Monday, November 17, 2008

 

Party Hardly



Bet I can guess the number one thought in your cute little pea brain right
now – you’re thinking about how much fun you’re going to have at work this
holiday season. I can see you now – decorating the tree with multi-colored
Post-It notes…playing secret Santa with the nerds in IT…getting your stomach
pumped after an overdose of egg-nog at the company holiday party!

Can’t you just feel the excitement? Pop the champagne! Peel the jumbo
shrimp! Peel the good little boys and girls in Marketing once the good cheer
starts flowing.
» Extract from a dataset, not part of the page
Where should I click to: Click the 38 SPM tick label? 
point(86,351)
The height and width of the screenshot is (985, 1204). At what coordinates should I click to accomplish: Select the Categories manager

It’s like you always say – what happens in the supply closet
stays in the supply closet.

Alas, not everyone will be as fortune as thee and me this holiday season.
While we stuff our face with “bouche de Noel” and our pockets with “bonus de
Noel,” many other workers are having themselves a rather bleak little
Christmas.

The reason this season? It’s the economy, Rudolf. Times are tough all over,
and if your nose isn’t burning quite so bright, it’s probably because no one
can pay the electricity bill. From Wall Street to Main Street the worldwide
economy is careening from recession to depression, and if 2008 looks bad,
2009 looks worse. [In fact, 2009 looks so bad that we’re considering just
skipping it altogether, and moving right into 2010 when the more optimistic
ivory tower pencil pushers see the possibility of a recovery, whatever that
is.]

Because of faltering sales, companies are cutting back – on expenses and on
employees. So, if you’re lucky enough to miss getting a pink slip for
Christmas, don’t be surprised if you get a lump of goal for your bonus. It’s
all the fault of those darn consumers who are too selfish to throw
themselves deeper into debt.

And for heaven’s sake – don’t go blaming management. It’s not the CEOs who
came up with idea of selling and then securitizing rotten mortgage loans
just so they could get bigger bonuses. Oh yes, it was their idea. But it
wasn’t their fault. You have no idea of the cost of an oil change on a
Porsche Carrera 4. But you might – once you start that terrific new job at
the gas station.

Anywho, while many companies will be cutting back on holiday hi-jinks, some
businesses will be pressured to cut them out altogether. I refer, of course,
to the financial institutions who have received bailout money from Uncle
Sam.

Believe it or not, a few sour apples in Congress actually think it is in bad
taste for CEOs who take a few billions to rescue their bank or insurance
company, and then use that money to throw hyper-expensive bacchanals for the
executive team that got the company in the mess in the first place.

Fortunately, I have some good ideas on how we can help businesses break free
from the clanking chains of the party-hardly crowd, and get back to the 100%
American business tradition of party-hearty. These fun activities I have in
mind are so thrifty that even a Scrooge like Barney Frank will have to
approve.

For example, instead of expecting the company to fund the holiday party, why
not offer to host your own soiree? Have all the employees over to your
place. Sure, it might be crowded when two or three hundred depressed,
drunken revelers break into your bungalow, so it’s probably the best plan
not to tell your spouse until the merrymakers arrive. [Tip: schedule the
party for early in December. Wait too long and you could be in foreclosure.]

Another great idea is for all the employees to pool the money they were
going to fritter away on gifts for their children. Instead, buy something
really nice for the executive team. It can’t be pleasant for corporate
royalty to get on their knees and beg for billions, so a nice treat would be
more than welcome. Nothing major. Maybe just some plastic surgery, a new
identity, and the deed to a ranch in Argentina, or Uruguay. Somewhere were
there are no prying eyes and no extradition treaties, either.

Finally, if you can’t find it in your heart, or your wallet, to pay for a
big bash for your company and co-workers, you could always celebrate by
sending a nice gift to me. Email me immediately for a list of my sizes,
since I really could use some new duds. I’d hate to be wearing last season’s
look when I stand in line at the unemployment office.